Electrical Generation and Transmission Efficiency
When electricity is produced at a power station, it has to be transmitted through cables across the country so that it can be used. This network of cables is called the Electricity Grid. However, not all the electrical energy makes it from the power station to the users. About 7%-7.5% of the electrical energy is lost as heat and Corona discharges. In addition to this, conventional power stations lose about 65% of the energy they create, mostly as heat.
One way around this problem is to build smaller, local power generation plants. These are used to generate electricity and the excess heat, that would normally be wasted, is used to heat water for local homes and businesses. These power plants are called Combined Heat and Power plants, or CHP for short. This can only be done on a local level, as the water would lose its heat if transported over a long distance.
Combined Heat and Power plants are about 85% efficient, compared to the 35% efficiency of a conventional power plant. There is also the 7%-7.5% energy saving as a result of the power being distributed locally, rather than across the grid. This means that, even if fossil fuels are used to power it, greenhouse gas production is greatly reduced and a lot of money is saved. Users of Combined Heat and Power tariffs have had their energy bills reduced by over 50%.
Energy Efficient Lighting
Lighting counts towards 30-40% of all electrical energy consumed. The design of the incandescent light bulb has not changed that much since it was invented. It loses huge amounts of energy as heat, using much more energy in the form of electricity than it produces in light. There are, however, alternatives.
The two main alternatives to the incandescent light bulbs are the Fluorescent light and LED-based lights. Both use far less electrical energy than the older, inefficient model.
Incandescent light bulbs work by passing a high current through a small, coiled wire, called a filament. The wire becomes extremely hot and glows white, emitting a bright light and a lot of heat (don't touch one when it is switched on!). It is this heat that makes them inefficient, as the ideal scenario is to have as much of the electricity as possible producing light, rather than heat. Eventually, the filament wire burns out and light bulb stops working.
Fluorescent lights come in the form of strips or bulbs. They contain a gas mixture that becomes excited when an electric current is passed through it. The excited gasses react with the coating on the inside of the bulb to produce light. Neon lights work in a similar way, but the gasses in a Neon Light naturally give off light without the need for the coating. Fluorescent lights operate at a much cooler temperature than incandescent bulbs and are therefore much more efficient, using only a quarter of the electricity.
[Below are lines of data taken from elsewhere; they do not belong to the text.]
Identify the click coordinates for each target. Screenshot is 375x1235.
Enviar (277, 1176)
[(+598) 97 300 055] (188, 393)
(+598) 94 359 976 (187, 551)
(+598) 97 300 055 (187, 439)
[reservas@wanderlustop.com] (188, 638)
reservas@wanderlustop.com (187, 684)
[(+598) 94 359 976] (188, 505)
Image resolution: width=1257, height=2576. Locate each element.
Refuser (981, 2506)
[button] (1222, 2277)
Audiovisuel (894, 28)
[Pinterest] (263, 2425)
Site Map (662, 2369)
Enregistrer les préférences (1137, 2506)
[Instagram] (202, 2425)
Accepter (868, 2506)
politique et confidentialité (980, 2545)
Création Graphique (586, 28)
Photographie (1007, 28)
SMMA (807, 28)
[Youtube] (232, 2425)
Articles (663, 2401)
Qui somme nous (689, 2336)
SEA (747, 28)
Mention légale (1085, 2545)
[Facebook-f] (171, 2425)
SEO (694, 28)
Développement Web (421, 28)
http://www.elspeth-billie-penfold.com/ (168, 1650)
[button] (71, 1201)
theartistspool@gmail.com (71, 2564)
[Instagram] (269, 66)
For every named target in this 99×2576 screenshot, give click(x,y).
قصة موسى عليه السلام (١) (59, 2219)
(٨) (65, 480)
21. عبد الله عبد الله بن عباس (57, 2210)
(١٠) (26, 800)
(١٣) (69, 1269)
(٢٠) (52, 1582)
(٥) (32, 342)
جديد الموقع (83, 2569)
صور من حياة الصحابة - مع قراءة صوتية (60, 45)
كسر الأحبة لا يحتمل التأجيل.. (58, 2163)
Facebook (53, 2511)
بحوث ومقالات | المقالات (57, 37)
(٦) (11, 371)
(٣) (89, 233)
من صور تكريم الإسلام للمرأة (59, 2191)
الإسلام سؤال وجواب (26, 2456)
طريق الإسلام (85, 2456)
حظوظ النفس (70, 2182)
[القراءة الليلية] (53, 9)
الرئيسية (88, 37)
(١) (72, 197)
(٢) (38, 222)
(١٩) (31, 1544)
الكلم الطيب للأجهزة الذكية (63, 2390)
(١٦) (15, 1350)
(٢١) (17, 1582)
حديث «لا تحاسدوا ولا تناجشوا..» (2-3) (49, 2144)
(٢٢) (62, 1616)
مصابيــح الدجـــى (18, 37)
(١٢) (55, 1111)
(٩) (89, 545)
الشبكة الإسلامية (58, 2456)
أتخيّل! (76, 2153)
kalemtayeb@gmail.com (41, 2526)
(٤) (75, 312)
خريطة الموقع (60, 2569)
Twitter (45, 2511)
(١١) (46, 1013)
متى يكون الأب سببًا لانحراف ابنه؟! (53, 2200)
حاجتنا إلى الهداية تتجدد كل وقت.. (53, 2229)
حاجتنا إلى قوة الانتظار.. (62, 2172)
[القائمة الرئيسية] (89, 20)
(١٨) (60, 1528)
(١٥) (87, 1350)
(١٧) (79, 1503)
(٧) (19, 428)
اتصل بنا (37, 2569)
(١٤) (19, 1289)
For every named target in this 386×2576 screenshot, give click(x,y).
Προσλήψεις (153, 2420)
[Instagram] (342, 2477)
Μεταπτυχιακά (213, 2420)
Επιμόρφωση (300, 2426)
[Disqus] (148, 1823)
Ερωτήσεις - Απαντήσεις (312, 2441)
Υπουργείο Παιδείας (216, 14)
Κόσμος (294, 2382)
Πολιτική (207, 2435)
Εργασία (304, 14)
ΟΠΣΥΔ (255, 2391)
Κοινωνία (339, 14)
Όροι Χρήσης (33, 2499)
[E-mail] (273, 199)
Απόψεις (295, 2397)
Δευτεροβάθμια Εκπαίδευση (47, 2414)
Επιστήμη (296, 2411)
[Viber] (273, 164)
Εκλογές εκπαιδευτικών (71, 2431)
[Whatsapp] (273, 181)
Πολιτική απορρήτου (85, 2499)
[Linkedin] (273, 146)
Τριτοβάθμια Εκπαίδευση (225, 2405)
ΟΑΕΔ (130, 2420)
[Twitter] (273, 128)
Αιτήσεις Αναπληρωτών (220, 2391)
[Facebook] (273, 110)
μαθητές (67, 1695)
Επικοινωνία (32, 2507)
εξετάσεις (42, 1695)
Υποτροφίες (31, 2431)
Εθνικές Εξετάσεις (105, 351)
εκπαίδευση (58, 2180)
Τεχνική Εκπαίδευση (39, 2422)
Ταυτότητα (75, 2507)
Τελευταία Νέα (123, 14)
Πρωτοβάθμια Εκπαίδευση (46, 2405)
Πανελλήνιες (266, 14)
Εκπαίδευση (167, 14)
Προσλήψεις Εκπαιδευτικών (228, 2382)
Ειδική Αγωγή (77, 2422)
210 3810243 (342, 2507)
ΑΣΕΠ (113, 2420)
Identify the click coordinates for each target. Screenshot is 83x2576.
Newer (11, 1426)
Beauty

LED lights take advantage of the Light Emitting Diode, an electronic component usually used to show that a circuit or device is switched on (for example, the standby light on your television set is probably an LED). They work in a similar fashion to incandescent bulbs, except they do not have a filament that burns out; they have a piece of semi-conductor that emits light when a small current passes through it. They do not get very hot and therefore consume much less energy than an incandescent bulb (about 5-6 times less energy).
Natural lighting is something that many building miss out on. Larger, double or triple glazed windows can help save on energy bills by providing natural light and heat (a literal greenhouse effect). Natural light can also be concentrated and channelled through optical fibres to provide zero-energy indoor lighting, replacing light bulbs during daylight hours.
Using one or more of the energy-saving lighting options listed above to replace your existing lighting could cut 25% off your electricity bill, for life. If you generate part of your electricity yourself, saving energy using one of the methods above means that you will be able to use more of the power you generate for other things and buy less from the grid.